Thanks to your great software and guides I have installed REW and have learned a lot.
I bought an ECM8000 mic and Xenyx502 as this set up has been recommended elswhere in this forum.
My problem is that I can't get the mic to work.
I Unplugged the mic and looked for a phantom voltage on pins of the xlr conector - there is nothing.
Can anyone tell me :-
Are there two versions of the Xenyx502? One with phantom supply and one without or is my test telling us nothing?
Thanks in advanced


----------



## SAC (Dec 3, 2009)

Xenyx502 Manual p.8

You have to turn phantom power on.


----------



## EarlK (Jan 1, 2010)

> Are there two versions of the Xenyx502? One with phantom supply and one without ?

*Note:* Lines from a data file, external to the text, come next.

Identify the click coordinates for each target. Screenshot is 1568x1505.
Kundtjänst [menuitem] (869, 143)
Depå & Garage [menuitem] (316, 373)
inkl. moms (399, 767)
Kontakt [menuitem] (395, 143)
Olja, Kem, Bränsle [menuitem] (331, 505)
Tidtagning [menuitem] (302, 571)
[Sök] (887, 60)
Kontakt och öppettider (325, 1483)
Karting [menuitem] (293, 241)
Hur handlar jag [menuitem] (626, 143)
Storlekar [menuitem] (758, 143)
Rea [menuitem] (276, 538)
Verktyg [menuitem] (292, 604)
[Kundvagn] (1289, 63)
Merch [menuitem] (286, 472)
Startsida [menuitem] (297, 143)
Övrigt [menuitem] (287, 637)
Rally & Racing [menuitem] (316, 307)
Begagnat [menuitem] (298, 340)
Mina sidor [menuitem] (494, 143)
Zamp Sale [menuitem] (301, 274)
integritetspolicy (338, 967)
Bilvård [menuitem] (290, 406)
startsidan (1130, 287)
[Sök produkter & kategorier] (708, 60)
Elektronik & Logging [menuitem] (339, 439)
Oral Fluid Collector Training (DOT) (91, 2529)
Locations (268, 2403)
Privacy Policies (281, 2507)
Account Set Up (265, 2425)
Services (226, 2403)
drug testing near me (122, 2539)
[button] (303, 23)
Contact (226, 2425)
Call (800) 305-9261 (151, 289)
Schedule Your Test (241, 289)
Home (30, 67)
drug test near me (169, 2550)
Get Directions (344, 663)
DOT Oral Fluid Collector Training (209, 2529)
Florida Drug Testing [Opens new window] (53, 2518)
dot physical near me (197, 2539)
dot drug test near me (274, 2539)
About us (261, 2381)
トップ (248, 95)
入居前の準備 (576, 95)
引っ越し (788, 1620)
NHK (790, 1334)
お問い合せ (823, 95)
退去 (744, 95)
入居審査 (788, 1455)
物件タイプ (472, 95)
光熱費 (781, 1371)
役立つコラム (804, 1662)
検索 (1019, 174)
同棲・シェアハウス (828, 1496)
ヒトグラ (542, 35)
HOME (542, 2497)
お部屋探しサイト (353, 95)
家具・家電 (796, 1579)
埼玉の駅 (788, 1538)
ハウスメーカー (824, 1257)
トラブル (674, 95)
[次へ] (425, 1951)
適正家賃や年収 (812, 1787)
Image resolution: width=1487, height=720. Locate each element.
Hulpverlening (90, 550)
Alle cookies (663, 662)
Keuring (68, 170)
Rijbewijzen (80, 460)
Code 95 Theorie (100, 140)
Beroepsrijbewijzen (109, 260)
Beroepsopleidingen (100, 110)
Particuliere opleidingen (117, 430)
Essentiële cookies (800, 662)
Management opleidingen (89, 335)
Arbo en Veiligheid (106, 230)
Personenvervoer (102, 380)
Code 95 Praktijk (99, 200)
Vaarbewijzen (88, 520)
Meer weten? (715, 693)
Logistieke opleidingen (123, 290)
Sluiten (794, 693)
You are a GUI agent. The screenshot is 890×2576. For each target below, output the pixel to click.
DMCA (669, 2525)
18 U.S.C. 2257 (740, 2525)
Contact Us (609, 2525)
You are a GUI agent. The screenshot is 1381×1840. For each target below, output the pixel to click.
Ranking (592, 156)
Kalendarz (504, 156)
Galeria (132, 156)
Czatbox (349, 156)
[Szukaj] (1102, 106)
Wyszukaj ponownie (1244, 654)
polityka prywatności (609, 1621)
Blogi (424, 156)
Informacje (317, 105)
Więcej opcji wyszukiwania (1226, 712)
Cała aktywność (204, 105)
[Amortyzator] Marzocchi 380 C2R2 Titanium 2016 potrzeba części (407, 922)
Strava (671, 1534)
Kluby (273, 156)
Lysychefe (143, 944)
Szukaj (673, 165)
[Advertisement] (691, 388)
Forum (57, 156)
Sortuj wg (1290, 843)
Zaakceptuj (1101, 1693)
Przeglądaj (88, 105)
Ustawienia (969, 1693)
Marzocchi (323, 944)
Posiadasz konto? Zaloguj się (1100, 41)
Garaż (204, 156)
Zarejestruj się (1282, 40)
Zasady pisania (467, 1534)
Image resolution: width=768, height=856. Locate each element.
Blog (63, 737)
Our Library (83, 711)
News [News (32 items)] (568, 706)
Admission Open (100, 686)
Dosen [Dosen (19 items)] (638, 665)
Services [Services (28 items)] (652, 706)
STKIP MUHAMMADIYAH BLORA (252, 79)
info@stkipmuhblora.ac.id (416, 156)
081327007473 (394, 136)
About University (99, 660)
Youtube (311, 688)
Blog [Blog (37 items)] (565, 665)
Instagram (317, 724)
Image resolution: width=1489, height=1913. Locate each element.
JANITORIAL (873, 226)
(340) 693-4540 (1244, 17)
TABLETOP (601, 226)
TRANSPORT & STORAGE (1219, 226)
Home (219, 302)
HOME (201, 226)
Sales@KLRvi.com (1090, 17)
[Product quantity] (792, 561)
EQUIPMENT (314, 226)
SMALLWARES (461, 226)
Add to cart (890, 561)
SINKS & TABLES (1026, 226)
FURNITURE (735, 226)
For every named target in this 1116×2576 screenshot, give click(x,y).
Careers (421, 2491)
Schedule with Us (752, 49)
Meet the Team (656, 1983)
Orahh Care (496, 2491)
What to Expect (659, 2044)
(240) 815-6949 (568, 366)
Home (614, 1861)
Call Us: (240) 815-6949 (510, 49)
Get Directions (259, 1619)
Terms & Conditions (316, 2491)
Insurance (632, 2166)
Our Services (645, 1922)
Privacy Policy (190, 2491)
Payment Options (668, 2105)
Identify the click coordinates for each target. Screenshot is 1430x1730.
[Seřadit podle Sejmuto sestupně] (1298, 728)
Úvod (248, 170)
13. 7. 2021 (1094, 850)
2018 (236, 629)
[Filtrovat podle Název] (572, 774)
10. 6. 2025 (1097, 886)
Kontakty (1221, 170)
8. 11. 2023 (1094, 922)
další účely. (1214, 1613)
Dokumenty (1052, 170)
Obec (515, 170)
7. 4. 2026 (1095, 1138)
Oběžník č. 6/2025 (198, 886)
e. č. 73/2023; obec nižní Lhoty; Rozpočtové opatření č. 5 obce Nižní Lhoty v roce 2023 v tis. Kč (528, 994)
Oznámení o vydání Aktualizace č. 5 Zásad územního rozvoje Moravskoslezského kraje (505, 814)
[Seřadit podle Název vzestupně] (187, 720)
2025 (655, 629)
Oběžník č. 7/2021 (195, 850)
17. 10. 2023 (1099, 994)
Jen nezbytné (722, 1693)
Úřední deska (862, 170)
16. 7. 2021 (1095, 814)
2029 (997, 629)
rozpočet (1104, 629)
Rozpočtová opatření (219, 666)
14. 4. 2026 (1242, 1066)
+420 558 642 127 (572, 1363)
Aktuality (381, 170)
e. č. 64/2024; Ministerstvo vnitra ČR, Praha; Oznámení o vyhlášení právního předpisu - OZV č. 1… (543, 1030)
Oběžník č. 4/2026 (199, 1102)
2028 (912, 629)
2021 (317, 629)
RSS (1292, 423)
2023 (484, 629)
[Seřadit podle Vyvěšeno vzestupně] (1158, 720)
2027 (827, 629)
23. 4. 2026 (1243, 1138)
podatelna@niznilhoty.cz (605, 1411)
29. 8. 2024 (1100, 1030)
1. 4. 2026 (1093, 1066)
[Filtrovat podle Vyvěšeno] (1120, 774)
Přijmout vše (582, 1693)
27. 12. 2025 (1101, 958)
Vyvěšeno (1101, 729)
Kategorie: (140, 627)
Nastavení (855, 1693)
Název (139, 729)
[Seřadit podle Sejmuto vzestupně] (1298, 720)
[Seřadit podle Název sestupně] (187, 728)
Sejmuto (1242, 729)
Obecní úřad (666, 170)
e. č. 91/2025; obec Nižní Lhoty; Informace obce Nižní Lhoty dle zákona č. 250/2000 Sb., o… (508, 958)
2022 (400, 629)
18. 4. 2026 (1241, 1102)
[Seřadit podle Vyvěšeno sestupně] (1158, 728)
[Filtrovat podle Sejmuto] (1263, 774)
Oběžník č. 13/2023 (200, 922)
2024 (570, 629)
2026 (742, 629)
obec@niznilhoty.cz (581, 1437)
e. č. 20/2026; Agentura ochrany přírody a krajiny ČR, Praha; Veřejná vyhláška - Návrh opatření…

- Yes, the older 502 didn't have phantom power . 
- If you bought yours new recently, take it back & exchange it for more current product ( you must have gotten old stock ) .
- To the best of my knowledge, there's no visual difference between the old & new .

<> EarlK


----------



## imazed (Nov 30, 2010)

There is no Switch to turn it on!


----------



## imazed (Nov 30, 2010)

Earl,
Thanks, very helpful. Unfortunately cannot return it as I have had it for over a year.
At least I won't waste time trying to get it working. I will source another Phantom supply.
Thanks again


----------



## SAC (Dec 3, 2009)

Quite frankly, all of the phantom power modules of which I am aware cost more than a _new _Xenyx502.

Buy a new unit and try to turn this one over on EBay or Craigslist.


----------



## imazed (Nov 30, 2010)

Thanks , I had just about come to the same conclusion so I will take your advice.


----------